Ressources, lexique et documents utiles pour familles et aidants

Lexique :

  • Polythérapie : la prise de 5 médicaments différents (ou plus) de façon régulière.
  • Dossier Pharmaceutique (DP) : carnet électronique de tous vos médicaments retirés en pharmacie, consultable par un médecin ou un pharmacien (avec consentement).
  • Pilulier : boîte compartimentée préparée à l’avance, pour faciliter la prise quotidienne.
  • Équipe mobile gériatrique : professionnels qui se déplacent pour organiser ou réévaluer les soins adaptés selon l’état de la personne âgée.

Pour aller plus loin : la pharmacie comme trait d’union entre autonomie et sécurité

Ce que j’observe dans l’Yonne, c’est que le réseau de proximité, quand il fonctionne, rassure, simplifie et peut même prévenir les hospitalisations « évitable » (oubli de traitement, chute évitable, etc.).

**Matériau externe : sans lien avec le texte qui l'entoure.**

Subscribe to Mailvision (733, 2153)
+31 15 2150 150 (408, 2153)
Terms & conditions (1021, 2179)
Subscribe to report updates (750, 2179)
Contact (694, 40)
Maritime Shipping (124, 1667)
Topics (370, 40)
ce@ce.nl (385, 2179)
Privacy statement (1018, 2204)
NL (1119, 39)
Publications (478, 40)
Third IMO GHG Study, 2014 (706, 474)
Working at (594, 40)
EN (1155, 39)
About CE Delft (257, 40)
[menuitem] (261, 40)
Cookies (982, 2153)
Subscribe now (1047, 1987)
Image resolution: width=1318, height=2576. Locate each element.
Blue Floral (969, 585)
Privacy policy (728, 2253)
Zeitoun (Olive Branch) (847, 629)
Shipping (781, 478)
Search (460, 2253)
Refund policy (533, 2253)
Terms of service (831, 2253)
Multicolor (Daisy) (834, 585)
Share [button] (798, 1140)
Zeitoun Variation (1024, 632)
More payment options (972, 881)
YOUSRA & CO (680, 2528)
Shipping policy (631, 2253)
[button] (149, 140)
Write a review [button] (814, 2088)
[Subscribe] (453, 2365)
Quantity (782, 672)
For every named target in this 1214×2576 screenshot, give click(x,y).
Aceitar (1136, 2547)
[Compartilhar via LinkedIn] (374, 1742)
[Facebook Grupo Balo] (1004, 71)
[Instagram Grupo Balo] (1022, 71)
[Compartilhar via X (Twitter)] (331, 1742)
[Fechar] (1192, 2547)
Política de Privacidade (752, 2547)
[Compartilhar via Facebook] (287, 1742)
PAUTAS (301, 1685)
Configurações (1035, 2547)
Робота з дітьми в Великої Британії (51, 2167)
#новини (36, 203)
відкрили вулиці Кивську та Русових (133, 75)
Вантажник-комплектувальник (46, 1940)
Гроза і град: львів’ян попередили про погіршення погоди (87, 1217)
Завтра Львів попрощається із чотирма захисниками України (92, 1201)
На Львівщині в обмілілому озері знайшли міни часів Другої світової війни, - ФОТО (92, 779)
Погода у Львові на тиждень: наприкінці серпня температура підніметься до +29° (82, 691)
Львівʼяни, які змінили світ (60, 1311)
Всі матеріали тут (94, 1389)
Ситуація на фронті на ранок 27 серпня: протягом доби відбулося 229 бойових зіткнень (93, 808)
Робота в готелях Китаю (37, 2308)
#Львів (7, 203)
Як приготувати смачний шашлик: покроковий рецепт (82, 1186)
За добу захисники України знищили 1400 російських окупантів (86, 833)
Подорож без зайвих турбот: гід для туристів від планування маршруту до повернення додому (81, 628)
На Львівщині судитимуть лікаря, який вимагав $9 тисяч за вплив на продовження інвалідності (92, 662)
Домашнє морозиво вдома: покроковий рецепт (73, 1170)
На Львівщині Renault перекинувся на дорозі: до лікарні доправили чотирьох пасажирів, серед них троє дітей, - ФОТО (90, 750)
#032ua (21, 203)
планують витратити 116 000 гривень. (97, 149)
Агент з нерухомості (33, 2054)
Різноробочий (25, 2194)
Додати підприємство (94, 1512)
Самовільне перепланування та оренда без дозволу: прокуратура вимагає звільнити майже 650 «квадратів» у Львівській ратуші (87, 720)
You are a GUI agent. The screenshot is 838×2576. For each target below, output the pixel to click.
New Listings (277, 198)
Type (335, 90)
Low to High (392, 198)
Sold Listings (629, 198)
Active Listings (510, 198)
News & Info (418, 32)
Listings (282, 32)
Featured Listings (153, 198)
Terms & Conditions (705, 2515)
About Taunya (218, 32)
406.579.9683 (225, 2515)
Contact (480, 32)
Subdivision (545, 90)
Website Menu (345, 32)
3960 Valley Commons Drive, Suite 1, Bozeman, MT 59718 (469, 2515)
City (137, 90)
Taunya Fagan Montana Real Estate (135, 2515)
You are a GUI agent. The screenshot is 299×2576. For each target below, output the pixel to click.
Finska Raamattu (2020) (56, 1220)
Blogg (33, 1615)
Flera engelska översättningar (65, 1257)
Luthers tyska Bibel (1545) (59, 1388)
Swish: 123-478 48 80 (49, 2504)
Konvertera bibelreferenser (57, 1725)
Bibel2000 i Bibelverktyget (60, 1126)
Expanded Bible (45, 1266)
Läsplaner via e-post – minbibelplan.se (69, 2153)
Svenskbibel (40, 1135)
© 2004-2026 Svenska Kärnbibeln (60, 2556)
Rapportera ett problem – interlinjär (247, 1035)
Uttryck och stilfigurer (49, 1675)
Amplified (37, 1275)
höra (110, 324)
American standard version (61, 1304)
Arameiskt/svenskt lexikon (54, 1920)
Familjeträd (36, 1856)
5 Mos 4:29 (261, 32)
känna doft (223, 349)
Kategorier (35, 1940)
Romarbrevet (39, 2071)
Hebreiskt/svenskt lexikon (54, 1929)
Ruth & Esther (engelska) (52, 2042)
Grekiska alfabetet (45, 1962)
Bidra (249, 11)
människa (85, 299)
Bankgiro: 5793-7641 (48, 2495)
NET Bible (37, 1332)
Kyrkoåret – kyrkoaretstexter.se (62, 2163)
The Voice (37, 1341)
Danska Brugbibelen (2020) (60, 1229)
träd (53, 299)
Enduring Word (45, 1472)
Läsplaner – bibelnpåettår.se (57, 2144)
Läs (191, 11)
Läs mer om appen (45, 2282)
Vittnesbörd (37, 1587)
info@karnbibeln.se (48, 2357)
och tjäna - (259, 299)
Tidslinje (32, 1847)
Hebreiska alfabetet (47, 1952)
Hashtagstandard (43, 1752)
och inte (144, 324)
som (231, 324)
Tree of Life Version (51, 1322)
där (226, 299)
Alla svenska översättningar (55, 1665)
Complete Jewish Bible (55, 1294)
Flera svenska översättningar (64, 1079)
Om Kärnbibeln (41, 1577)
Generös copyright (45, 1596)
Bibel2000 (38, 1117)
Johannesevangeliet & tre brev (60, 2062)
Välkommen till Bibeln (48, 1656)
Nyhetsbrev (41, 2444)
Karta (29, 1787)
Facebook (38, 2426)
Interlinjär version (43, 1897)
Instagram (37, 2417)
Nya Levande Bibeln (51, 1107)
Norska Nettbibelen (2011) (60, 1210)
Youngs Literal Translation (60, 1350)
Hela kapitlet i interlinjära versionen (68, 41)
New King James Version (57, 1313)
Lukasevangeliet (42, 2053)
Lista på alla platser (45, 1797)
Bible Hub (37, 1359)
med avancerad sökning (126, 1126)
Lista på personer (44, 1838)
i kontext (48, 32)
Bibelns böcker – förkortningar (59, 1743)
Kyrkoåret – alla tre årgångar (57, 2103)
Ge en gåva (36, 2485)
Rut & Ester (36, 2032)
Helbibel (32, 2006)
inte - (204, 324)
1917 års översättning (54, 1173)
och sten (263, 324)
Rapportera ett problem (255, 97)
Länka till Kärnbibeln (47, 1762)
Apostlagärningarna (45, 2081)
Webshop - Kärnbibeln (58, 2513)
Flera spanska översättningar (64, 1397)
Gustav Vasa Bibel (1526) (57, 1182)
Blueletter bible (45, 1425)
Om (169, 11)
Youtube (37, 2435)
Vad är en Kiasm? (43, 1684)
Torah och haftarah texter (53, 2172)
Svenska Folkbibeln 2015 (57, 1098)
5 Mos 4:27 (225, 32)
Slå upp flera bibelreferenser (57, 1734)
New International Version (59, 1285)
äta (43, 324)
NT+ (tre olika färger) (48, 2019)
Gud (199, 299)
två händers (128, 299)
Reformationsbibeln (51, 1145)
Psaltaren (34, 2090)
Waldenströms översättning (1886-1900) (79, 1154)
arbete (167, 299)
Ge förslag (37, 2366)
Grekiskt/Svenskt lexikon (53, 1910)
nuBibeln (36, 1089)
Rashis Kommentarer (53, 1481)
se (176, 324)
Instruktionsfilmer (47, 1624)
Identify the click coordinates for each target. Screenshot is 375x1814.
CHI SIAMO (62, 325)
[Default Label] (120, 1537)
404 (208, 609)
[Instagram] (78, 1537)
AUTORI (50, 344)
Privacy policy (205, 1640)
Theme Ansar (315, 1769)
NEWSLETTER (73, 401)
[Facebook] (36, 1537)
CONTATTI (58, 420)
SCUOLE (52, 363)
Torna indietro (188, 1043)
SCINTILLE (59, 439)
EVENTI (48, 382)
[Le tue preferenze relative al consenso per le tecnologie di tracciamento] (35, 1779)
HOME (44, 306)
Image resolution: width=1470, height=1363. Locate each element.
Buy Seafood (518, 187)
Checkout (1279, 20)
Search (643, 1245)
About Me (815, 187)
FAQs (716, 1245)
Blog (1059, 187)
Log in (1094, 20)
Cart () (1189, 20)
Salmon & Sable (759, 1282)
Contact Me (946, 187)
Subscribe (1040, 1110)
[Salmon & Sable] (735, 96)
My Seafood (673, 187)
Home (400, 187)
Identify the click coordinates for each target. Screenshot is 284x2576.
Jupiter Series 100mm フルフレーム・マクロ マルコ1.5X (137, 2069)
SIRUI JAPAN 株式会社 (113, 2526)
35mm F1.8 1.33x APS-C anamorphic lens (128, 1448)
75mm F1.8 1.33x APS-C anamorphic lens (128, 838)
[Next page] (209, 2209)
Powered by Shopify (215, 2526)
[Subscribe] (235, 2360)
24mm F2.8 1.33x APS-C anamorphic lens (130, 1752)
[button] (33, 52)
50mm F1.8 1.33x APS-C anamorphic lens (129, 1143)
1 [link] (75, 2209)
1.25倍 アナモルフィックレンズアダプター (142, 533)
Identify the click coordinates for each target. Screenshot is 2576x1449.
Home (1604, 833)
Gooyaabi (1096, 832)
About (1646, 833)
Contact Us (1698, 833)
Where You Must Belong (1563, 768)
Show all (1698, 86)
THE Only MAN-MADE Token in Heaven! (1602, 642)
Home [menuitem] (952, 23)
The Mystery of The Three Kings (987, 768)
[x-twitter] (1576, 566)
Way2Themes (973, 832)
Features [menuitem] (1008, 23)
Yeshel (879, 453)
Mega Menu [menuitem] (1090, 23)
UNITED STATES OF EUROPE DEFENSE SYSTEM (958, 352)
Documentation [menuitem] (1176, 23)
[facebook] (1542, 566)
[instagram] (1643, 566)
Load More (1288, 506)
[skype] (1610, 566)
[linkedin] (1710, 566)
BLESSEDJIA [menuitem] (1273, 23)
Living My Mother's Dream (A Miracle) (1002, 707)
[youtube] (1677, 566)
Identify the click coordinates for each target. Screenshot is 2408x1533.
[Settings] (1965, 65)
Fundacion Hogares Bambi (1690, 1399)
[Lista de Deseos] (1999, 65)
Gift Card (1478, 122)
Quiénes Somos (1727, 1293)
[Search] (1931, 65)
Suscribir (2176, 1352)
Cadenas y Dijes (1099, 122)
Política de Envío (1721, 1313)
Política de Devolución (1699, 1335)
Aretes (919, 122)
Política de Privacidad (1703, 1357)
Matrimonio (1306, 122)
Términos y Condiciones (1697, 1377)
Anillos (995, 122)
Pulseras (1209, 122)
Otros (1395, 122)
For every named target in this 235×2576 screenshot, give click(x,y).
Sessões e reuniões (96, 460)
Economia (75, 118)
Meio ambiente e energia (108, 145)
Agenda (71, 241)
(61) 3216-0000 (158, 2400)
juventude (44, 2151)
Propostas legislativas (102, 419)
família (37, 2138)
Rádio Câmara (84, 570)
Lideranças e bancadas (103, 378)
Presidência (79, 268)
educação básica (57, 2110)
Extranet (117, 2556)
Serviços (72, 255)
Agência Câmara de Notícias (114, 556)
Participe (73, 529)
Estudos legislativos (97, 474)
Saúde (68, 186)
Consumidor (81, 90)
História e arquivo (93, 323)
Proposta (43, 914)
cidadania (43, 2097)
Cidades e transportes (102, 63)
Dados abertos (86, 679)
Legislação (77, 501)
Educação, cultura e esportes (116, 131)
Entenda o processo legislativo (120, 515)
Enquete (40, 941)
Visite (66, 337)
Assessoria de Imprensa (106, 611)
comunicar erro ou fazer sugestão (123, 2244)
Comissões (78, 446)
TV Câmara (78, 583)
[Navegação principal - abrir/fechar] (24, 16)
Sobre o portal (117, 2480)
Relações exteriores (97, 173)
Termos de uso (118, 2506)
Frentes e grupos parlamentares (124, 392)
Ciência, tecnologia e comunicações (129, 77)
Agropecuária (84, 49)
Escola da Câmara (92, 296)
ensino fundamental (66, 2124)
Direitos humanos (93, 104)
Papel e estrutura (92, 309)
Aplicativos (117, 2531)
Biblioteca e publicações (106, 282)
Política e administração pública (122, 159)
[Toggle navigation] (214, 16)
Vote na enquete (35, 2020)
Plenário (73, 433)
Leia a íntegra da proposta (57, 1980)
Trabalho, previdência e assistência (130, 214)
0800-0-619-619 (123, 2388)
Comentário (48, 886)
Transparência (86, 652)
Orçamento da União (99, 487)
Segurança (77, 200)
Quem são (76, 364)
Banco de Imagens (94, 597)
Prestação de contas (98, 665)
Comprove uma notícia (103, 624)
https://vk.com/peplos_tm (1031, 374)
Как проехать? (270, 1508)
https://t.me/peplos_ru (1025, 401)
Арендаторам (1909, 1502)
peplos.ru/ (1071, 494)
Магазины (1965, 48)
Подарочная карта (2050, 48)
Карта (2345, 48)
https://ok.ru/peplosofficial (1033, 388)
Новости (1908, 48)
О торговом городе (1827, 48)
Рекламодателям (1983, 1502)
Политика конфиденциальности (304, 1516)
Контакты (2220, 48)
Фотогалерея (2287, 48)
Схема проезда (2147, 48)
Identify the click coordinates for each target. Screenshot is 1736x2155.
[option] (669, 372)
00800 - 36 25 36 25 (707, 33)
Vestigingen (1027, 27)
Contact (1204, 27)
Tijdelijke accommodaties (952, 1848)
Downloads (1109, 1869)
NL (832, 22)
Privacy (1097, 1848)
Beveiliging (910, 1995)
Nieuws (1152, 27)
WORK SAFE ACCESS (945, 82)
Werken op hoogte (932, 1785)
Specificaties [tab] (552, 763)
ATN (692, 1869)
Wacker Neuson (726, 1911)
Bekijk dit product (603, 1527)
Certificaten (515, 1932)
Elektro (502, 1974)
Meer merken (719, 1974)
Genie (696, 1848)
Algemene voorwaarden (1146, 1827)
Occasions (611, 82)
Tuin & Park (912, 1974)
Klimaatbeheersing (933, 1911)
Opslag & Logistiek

À tous les seniors et familles hésitants : passez la porte, posez vos questions, osez demander un bilan, même pour « voir ». L’expérience montre que, bien souvent, le pharmacien a déjà repéré ce qui vous semble invisible (petites difficultés, changements d’allure ou de ton…). C’est un maillon discret, mais précieux du parcours de soins, au même rang que le médecin traitant ou l’aide à domicile.

Cette vigilance bienveillante, accessible sans rendez-vous et localement, est à cultiver et à réclamer là où elle manque. Les exemples de Ravières, Avallon ou Saint-Florentin montrent que, collectivement, on peut structurer une prévention vraiment adaptée à la réalité de la vie sur le territoire.